Robin’s scream reverberated off the windows. She backed away from the desk, staring at the obscene object lying there. The leg was smooth, slender and pale, and she had grazed it with her finger as she pulled its packaging open, felt the cold rubbery texture of the skin.
She had just managed to quell her scream by clamping her hands over her mouth when the glass door burst open beside her. Six foot three and scowling, Strike’s shirt hung open, revealing a monkeyish mass of dark chest hair.
“What the—?”
He followed her stricken gaze and saw the leg. She felt his hand close roughly over her upper arm and he steered her out onto the landing.
“How did it arrive?”
“Courier,” she said, allowing him to walk her up the stairs. “On a motorbike.”
“Wait here. I’ll call the police.”
When he had closed the door of his flat behind her she stood quite still, heart juddering, listening to his footsteps returning downstairs. Acid rose in her throat. A leg. She had just been given a leg. She had just carried a leg calmly upstairs, a woman’s leg in a box. Whose leg was it? Where was the rest of her?
She crossed to the nearest chair, a cheap affair of padded plastic and metal legs, and sat down, her fingers still pressed against her numb lips. The package, she remembered, had been addressed to her by name.
Strike, meanwhile, was at the office window that looked down into the road, scanning Denmark Street for any sign of the courier, his mobile pressed to his ear. By the time he returned to the outer office to scrutinize the open package on the desk, he had made contact with the police.
“A leg?” repeated Detective Inspective Eric Wardle on the end of the line. “A fucking leg?”
“And it’s not even my size,” said Strike, a joke he would not have made had Robin been present. His trouser leg was hitched up to reveal the metal rod that served as his right ankle. He had been in the process of dressing when he had heard Robin’s scream.
Even as he said it, he realized that this was a right leg, like his own lost limb, and that it had been cut below the knee, which was exactly where he had been amputated. His mobile still clamped to his ear, Strike peered more closely at the limb, his nostrils filling with an unpleasant smell like recently defrosted chicken. Caucasian skin: smooth, pale and unblemished but for an old greenish bruise on the calf, imperfectly shaven. The stubbly hairs were fair and the unpainted toenails a little grubby. The severed tibia shone icy white against the surrounding flesh. A clean cut: Strike thought it likely to have been made by an axe or a cleaver.
“A woman’s, did you say?”
“Looks like—”
Strike had noticed something else. There was scarring on the calf where the leg had been severed: old scarring, unrelated to the wound that had taken it from the body.
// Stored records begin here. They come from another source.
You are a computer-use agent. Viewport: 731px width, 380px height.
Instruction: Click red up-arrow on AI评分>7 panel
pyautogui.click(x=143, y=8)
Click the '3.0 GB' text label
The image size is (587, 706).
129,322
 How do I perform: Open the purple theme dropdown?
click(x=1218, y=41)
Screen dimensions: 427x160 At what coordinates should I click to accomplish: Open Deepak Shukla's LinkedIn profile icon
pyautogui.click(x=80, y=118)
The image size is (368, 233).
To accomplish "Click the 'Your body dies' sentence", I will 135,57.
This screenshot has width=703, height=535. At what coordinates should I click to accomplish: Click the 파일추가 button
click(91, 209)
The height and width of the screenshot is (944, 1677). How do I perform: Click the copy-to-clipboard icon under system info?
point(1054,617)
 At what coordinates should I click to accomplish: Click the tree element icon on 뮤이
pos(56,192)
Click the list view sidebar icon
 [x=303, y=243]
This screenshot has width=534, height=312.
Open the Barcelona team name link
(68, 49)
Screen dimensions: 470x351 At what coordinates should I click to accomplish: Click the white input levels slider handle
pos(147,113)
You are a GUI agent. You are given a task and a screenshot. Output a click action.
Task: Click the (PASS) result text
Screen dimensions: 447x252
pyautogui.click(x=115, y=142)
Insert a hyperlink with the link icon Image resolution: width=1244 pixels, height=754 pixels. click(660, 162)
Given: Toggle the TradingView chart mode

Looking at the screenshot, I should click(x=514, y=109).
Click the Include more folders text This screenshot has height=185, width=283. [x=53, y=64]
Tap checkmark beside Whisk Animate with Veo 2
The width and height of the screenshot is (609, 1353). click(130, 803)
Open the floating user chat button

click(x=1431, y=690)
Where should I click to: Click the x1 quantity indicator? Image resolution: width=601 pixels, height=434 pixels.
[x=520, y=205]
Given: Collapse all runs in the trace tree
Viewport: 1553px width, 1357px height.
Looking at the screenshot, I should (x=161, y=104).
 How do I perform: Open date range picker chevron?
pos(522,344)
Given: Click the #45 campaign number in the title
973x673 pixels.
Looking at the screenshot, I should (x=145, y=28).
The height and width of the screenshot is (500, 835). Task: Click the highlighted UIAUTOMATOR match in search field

How many times during his Cornish childhood had he been caught unawares as he stood with his back to the treacherous sea? Those who did not know the ocean well forgot its solidity, its brutality. When it slammed into them with the force of cold metal they were appalled. Strike had faced, worked with and managed fear all his professional life, but the sight of that old scarring rendered him temporarily winded by a terror all the worse for its unexpectedness.
“Are you still there?” said Wardle on the end of the line.
“What?”
Strike’s twice-broken nose was within an inch of the place where the woman’s leg had been cut off. He was remembering the scarred leg of a child he had never forgotten… how long was it since he had seen her? How old would she be now?
“You called me first…?” Wardle prompted.
“Yeah,” said Strike, forcing himself to concentrate. “I’d rather you did it than anyone else, but if you can’t—”
“I’m on my way,” said Wardle. “Won’t be long. Sit tight.”
Strike turned off his phone and set it down, still staring at the leg. Now he saw that there was a note lying underneath it, a typed note. Trained by the British Army in investigative procedure, Strike resisted the powerful temptation to tug it out and read it: he must not taint forensic evidence. Instead he crouched down unsteadily so that he could read the address hanging upside down on the open lid.
The box had been addressed to Robin, which he did not like at all. Her name was correctly spelled, typed on a white sticker that bore the address of their office. This sticker overlay another. Squinting, determined not to reposition the box even to read the address more clearly, he saw that the sender had first addressed the box to “Cameron Strike,” then overlain it with the second sticker reading “Robin Ellacott.” Why had they changed their mind?
“Fuck,” said Strike quietly.
He stood up with some difficulty, took Robin’s handbag from the peg behind the door, locked the glass door and headed upstairs.
“Police are on their way,” he told her as he set her bag down in front of her. “Want a cup of tea?”
She nodded.
“Want brandy in it?”
“You haven’t got any brandy,” she said. Her voice was slightly croaky.